The Salt God's Daughter Read online




  Table of Contents

  Title Page

  Dedication

  Epigraph

  Prologue

  PART ONE

  Chapter One

  Chapter Two

  Chapter Three

  Chapter Four

  Chapter Five

  Chapter Six

  Chapter Seven

  Chapter Eight

  Chapter Nine

  Chapter Ten

  PART TWO

  Chapter Eleven

  Chapter Twelve

  Chapter Thirteen

  Chapter Fourteen

  Chapter Fifteen

  Chapter Sixteen

  Chapter Seventeen

  Chapter Eighteen

  Chapter Nineteen

  Chapter Twenty

  Chapter Twenty-one

  Chapter Twenty-two

  PART THREE

  Chapter Twenty-three

  Chapter Twenty-four

  Chapter Twenty-five

  Chapter Twenty-six

  Chapter Twenty-seven

  Chapter Twenty-eight

  Chapter Twenty-nine

  Epilogue

  Acknowledgments

  Copyright Page

  In memory of M.N., woman of the ocean

  “When angels fell, some fell on the land, some on the sea. The former are the faeries and the latter were often said to be the seals.”

  —Anonymous Orcadian

  Prologue

  Naida, 2001

  PEOPLE HAD BEEN calling me the Frog Witch for as long as I could remember. My mother, Ruthie, lied and told me it was because they envied the long wavy locks of jet-black hair that fell across my back, which I had inherited from my father. His pale green sea glass eyes were mine. My dark red lips appeared bloodstained just as his had, as did the skin between the toes on my left foot. I knew my mother hadn’t wanted to lie, that we had to agree to pretend there was nothing special about me. Even though I remembered everything that had happened, even though I noticed the shape of his absence all around us, how it lingered at the foot of my bed at dawn, caught between darkness and daylight.

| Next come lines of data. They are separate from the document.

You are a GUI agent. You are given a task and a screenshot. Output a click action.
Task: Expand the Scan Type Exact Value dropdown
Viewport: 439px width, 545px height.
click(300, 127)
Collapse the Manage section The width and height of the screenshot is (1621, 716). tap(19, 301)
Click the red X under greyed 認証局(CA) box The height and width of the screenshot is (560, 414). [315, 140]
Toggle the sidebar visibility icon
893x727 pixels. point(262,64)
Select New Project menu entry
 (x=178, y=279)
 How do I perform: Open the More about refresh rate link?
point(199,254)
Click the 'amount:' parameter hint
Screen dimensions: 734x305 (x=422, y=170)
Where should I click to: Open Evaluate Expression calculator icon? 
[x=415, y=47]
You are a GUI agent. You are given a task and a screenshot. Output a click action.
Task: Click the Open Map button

  When my mother first discovered me, felt me start to crawl deep within her, she thought of how my father had left her and her breasts dripped milk. She didn’t know about the seasons of living things, that they needed to settle like water, to find their right place on Earth so as to fall in step with the moon. She didn’t know how fast I was growing inside her. In my mind, I was already three years old when I pushed out of her body and into her hands.

  But now, at twelve, I wanted to believe there was nothing different about me. My mother had refused surgery on my foot when I was a child because she didn’t want to cause me pain. Now I kept my foot hidden as much as I could.

  “Hey, Frog Witch, catching any flies?” the kids would taunt me, before knocking into me in the hallways, causing me to drop my books. Sometimes, when I tired of the bullying and teasing, when the name Frog Witch made my skin burn like fire, I snuck out at night under the stars and dove into the water where there was solace, where there was peace. When everyone else was sleeping, I’d dive into the cool Pacific and swim among the three sea lions that sometimes lived under our porch. They were my companions, and this was my meditation.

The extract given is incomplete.